Find every line in the records that contains the string "agent" and copy each one in full, treating uppercase and lowercase letters as different.

** start ENTRIES **

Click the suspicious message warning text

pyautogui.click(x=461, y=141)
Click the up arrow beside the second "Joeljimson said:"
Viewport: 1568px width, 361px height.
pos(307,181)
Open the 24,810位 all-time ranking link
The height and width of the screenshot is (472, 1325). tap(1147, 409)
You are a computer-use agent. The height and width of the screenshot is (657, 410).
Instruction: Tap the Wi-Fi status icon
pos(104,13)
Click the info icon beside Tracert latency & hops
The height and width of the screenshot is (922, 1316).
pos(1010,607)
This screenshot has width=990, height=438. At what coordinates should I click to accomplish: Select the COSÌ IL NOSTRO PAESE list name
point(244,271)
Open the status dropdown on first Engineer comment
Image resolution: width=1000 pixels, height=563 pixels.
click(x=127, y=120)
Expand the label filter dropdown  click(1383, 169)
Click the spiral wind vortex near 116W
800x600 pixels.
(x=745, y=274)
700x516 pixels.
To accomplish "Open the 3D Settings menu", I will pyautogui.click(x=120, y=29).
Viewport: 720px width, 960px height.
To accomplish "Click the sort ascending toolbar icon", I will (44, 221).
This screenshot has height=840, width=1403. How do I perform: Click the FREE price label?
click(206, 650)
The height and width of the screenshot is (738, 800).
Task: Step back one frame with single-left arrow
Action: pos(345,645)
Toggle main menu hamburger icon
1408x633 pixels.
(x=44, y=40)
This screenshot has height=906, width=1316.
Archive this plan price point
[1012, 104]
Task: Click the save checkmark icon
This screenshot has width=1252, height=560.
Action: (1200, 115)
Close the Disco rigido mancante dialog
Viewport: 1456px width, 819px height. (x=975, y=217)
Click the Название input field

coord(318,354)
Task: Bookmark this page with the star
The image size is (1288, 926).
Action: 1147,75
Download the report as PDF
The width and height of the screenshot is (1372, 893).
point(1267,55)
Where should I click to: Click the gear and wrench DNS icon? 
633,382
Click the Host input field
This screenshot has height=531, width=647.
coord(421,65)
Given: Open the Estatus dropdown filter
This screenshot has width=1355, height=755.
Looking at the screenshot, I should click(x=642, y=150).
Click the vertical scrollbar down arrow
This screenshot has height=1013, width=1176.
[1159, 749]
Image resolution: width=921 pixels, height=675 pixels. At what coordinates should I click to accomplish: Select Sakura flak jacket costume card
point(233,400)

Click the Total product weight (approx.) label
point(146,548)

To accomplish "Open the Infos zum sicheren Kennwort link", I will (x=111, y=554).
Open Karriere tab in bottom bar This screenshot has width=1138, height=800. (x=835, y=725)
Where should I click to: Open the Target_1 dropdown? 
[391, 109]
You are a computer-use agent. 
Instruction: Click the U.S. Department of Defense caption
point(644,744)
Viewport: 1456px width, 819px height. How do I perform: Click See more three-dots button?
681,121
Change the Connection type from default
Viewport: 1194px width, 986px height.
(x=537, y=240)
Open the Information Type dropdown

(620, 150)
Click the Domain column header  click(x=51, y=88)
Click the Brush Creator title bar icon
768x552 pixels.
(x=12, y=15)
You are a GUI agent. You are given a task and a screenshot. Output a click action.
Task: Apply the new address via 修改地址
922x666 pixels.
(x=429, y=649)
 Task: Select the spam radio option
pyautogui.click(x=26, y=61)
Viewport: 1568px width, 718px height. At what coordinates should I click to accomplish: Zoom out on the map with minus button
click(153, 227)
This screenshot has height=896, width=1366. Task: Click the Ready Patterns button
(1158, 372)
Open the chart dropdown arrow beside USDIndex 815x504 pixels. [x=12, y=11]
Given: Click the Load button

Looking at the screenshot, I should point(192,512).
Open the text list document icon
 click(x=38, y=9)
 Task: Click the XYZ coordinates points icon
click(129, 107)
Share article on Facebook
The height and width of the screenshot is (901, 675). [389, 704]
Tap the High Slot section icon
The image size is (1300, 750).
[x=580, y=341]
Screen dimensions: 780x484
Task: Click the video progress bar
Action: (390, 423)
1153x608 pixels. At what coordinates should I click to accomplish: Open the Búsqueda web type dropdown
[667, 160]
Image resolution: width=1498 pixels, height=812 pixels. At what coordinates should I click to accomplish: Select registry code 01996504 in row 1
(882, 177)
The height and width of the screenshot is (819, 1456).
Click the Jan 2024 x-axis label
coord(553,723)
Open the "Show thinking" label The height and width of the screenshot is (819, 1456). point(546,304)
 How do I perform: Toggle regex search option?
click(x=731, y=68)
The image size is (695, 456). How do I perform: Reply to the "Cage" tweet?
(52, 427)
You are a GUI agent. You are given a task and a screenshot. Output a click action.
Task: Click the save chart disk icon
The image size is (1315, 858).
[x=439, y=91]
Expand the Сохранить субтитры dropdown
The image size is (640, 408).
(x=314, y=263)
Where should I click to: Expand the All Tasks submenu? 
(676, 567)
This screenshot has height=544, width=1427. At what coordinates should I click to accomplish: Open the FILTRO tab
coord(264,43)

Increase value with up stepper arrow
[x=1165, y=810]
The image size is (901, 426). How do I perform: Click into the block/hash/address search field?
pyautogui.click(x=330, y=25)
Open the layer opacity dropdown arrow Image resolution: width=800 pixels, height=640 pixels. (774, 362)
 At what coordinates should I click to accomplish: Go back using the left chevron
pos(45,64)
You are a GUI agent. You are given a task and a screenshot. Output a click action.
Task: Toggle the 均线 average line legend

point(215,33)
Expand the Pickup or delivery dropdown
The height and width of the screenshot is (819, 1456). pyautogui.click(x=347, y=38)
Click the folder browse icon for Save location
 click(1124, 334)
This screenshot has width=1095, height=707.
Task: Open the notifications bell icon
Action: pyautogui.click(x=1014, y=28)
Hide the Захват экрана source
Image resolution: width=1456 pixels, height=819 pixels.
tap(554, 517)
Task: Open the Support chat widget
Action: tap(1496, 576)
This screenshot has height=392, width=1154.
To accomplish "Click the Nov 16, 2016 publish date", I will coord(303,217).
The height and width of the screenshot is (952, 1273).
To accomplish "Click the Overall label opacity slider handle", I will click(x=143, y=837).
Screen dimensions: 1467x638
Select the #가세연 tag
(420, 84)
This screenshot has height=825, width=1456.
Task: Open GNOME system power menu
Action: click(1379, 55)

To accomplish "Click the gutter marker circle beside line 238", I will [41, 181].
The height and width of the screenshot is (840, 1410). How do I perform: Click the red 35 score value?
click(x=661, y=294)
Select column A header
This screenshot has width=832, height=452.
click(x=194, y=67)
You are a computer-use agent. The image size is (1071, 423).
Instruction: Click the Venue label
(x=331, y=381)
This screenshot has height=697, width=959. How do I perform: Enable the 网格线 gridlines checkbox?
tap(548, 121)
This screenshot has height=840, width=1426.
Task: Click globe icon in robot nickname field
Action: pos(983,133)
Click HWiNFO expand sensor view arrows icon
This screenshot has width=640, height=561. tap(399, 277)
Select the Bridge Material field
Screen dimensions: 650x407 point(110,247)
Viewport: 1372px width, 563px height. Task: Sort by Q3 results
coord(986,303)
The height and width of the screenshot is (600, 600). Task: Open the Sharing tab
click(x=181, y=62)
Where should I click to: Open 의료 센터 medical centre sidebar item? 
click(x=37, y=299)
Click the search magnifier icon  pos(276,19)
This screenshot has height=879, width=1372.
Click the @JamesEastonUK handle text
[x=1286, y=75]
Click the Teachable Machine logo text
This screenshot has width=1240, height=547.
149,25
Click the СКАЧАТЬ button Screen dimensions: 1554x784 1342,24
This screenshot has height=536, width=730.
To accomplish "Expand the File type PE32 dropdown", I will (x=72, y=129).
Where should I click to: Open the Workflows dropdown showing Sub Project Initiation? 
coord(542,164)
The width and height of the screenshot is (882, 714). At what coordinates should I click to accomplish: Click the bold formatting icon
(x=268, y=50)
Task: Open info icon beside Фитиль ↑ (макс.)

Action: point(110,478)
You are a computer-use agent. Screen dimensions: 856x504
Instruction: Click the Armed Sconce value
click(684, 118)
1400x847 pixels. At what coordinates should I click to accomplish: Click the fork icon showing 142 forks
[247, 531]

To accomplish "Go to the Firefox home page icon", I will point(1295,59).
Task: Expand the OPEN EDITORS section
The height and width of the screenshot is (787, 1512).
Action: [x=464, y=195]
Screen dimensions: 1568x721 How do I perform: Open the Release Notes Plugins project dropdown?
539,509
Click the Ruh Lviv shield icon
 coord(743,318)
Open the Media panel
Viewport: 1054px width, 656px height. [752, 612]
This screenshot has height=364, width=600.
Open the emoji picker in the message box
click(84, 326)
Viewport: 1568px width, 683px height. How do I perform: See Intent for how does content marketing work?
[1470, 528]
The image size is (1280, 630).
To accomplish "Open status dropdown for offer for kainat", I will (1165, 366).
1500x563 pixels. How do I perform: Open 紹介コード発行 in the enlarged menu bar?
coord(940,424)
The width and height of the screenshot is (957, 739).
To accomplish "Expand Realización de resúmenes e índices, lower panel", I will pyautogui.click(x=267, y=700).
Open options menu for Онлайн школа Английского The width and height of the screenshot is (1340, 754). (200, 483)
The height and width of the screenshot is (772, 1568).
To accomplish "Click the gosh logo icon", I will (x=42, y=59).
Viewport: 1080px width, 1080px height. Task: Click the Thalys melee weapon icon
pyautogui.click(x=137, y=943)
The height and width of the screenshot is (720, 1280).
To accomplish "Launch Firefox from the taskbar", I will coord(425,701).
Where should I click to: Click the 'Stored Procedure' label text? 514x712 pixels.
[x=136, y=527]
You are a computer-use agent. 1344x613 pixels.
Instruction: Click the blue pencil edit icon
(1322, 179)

** end ENTRIES **

### FINISHED ANSWER
You are a computer-use agent. The height and width of the screenshot is (657, 410).
You are a computer-use agent. 
You are a GUI agent. You are given a task and a screenshot. Output a click action.
You are a GUI agent. You are given a task and a screenshot. Output a click action.
You are a GUI agent. You are given a task and a screenshot. Output a click action.
You are a computer-use agent. The image size is (1071, 423).
You are a computer-use agent. Screen dimensions: 856x504
You are a computer-use agent. 1344x613 pixels.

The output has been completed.